### Material to process ###

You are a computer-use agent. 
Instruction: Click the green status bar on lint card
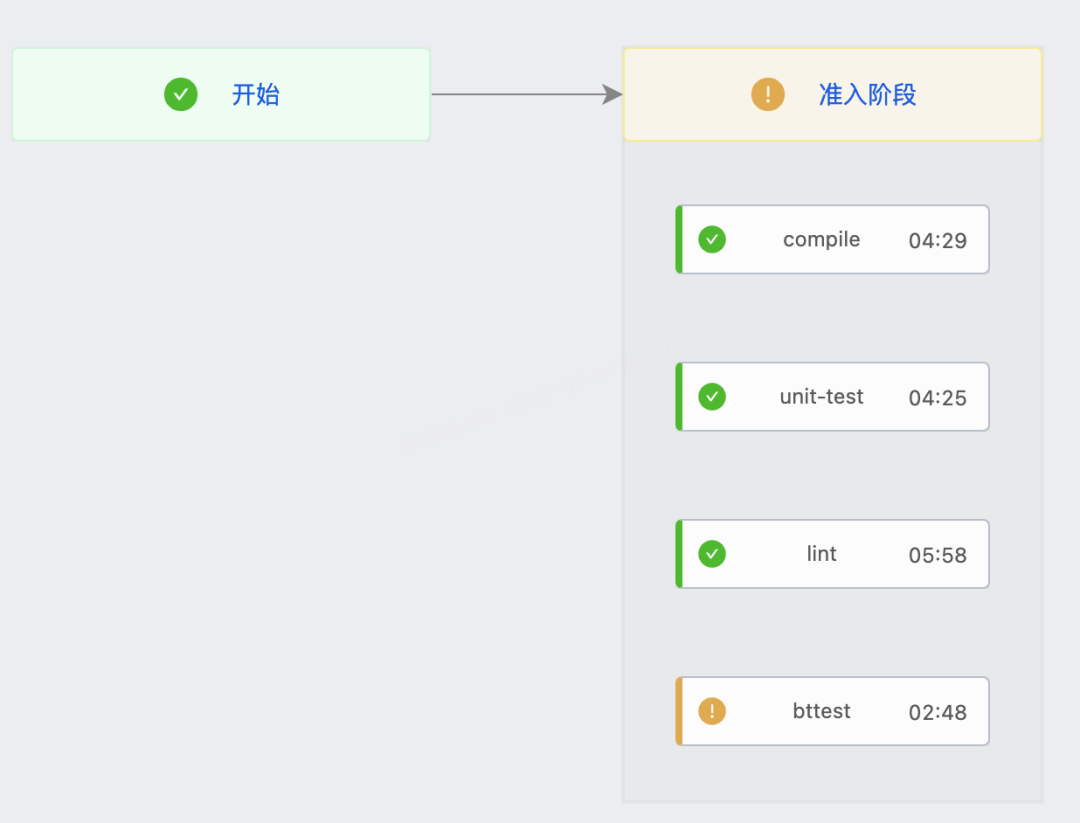[x=679, y=554]
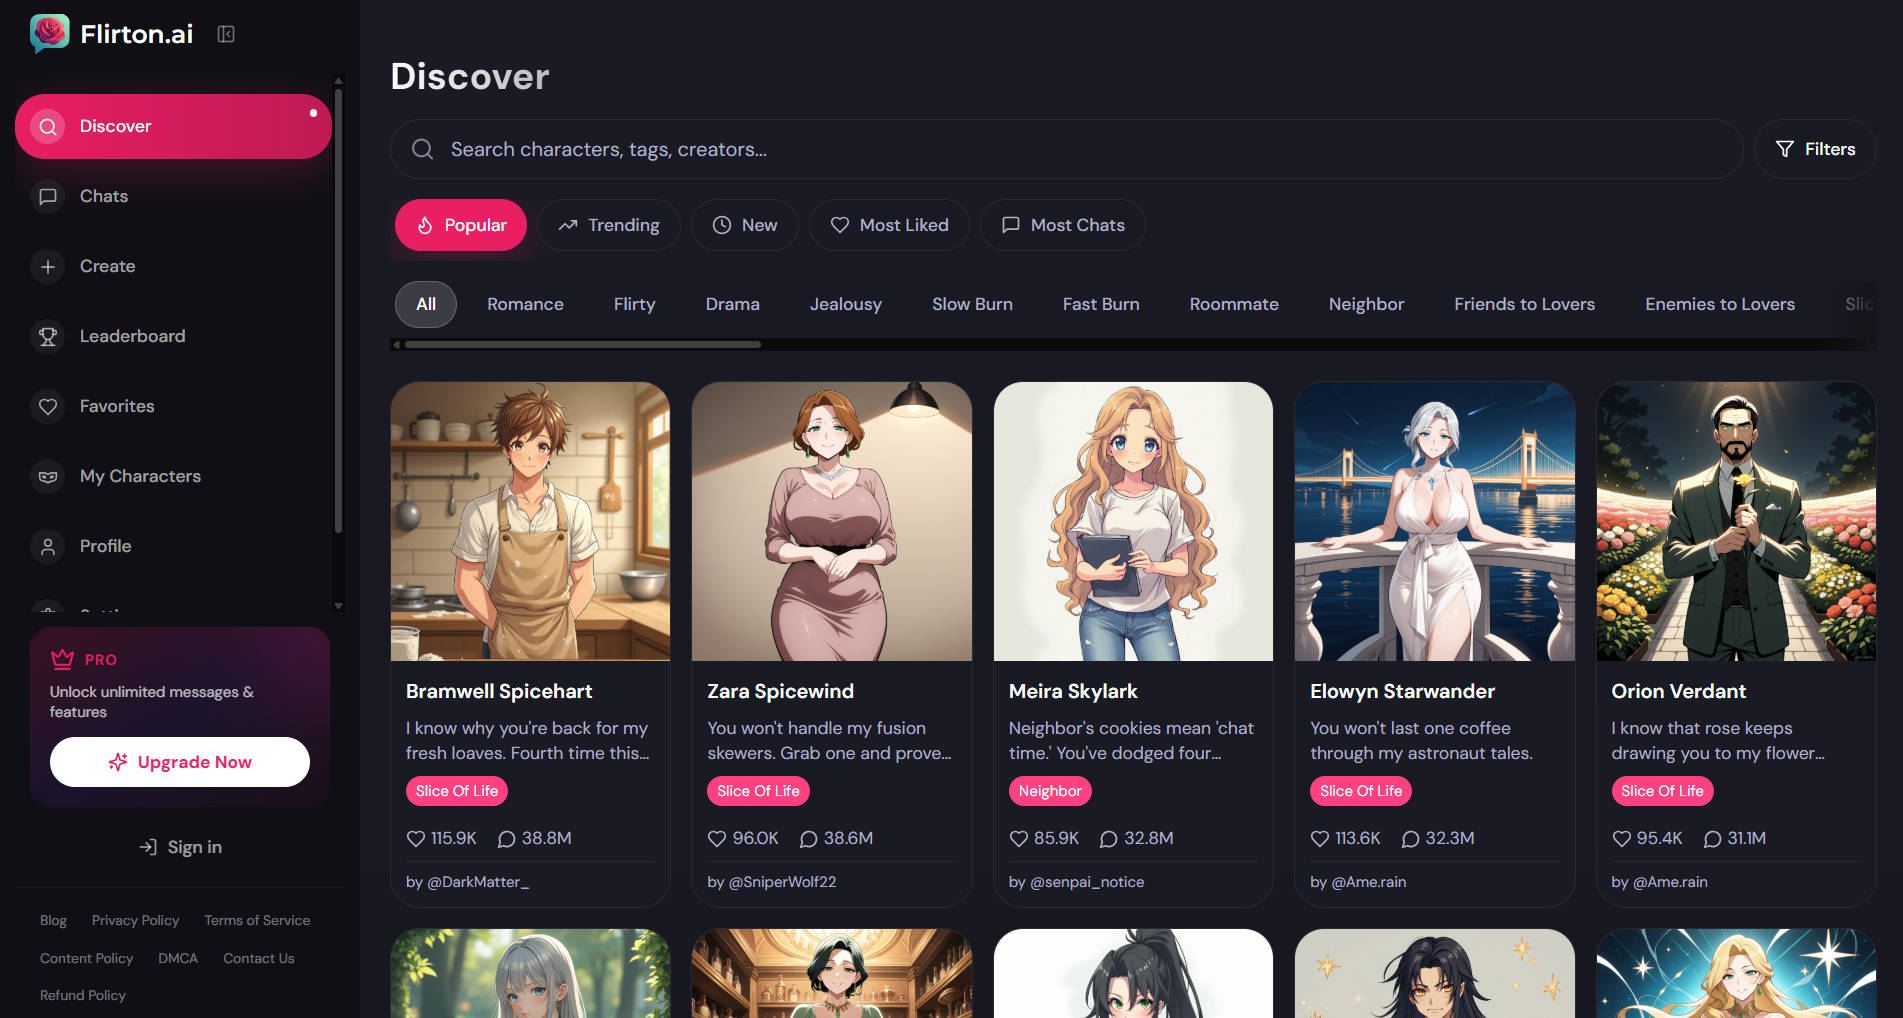
Task: Click the Chats speech bubble icon
Action: click(47, 196)
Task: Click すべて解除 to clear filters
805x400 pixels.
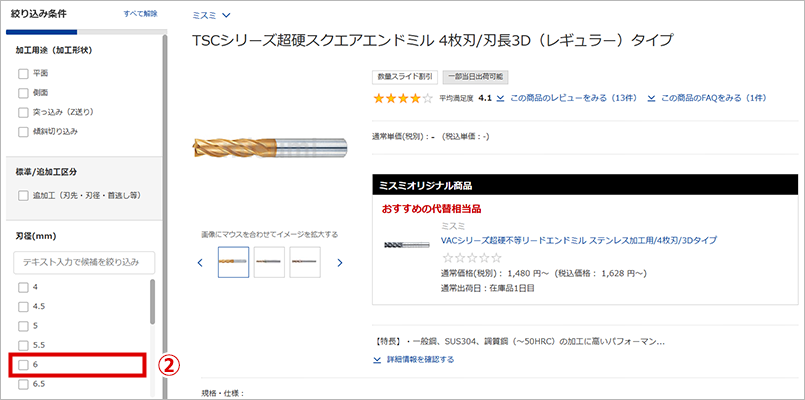Action: pos(140,15)
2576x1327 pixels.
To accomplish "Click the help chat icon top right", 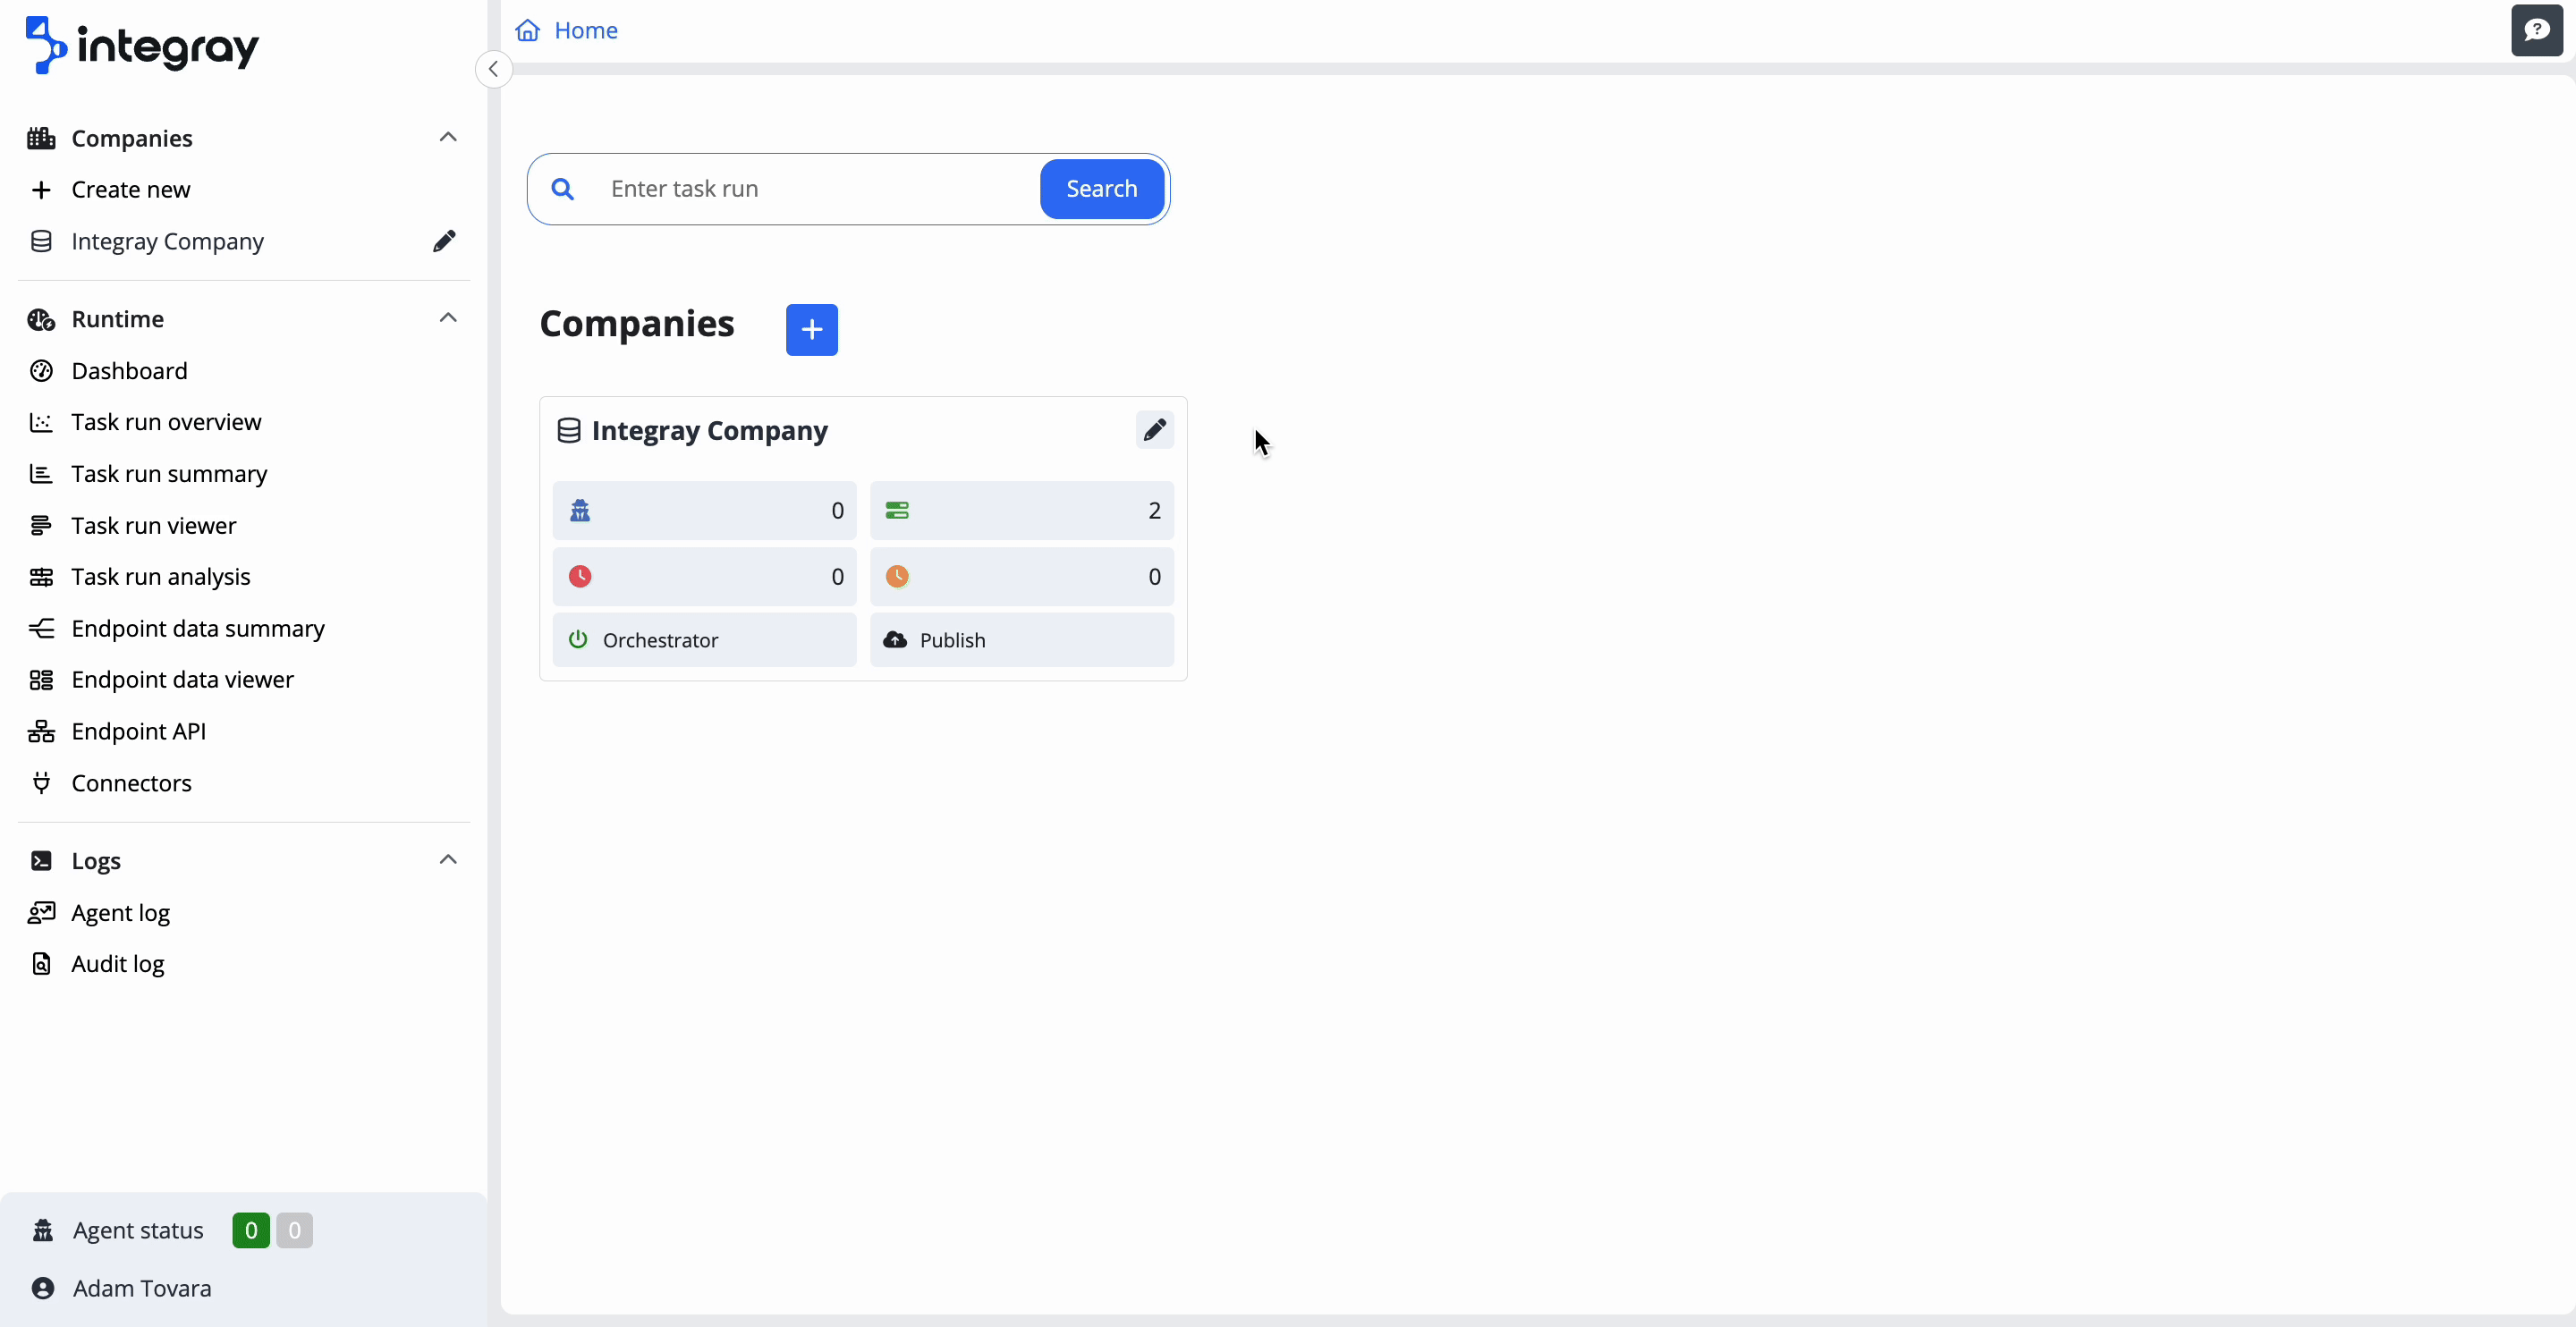I will 2536,30.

###

Write out the data from the start through the line containing "Action: pos(140,15)", swapping "green" for "blue" and leaving everything else as is. Leave the pictures out.

● **Response for this exercise**
You are a computer-use agent. 
Instruction: Click the blue status bar on lint card
[x=679, y=554]
Task: Click the Chats speech bubble icon
Action: click(47, 196)
Task: Click すべて解除 to clear filters
805x400 pixels.
Action: pos(140,15)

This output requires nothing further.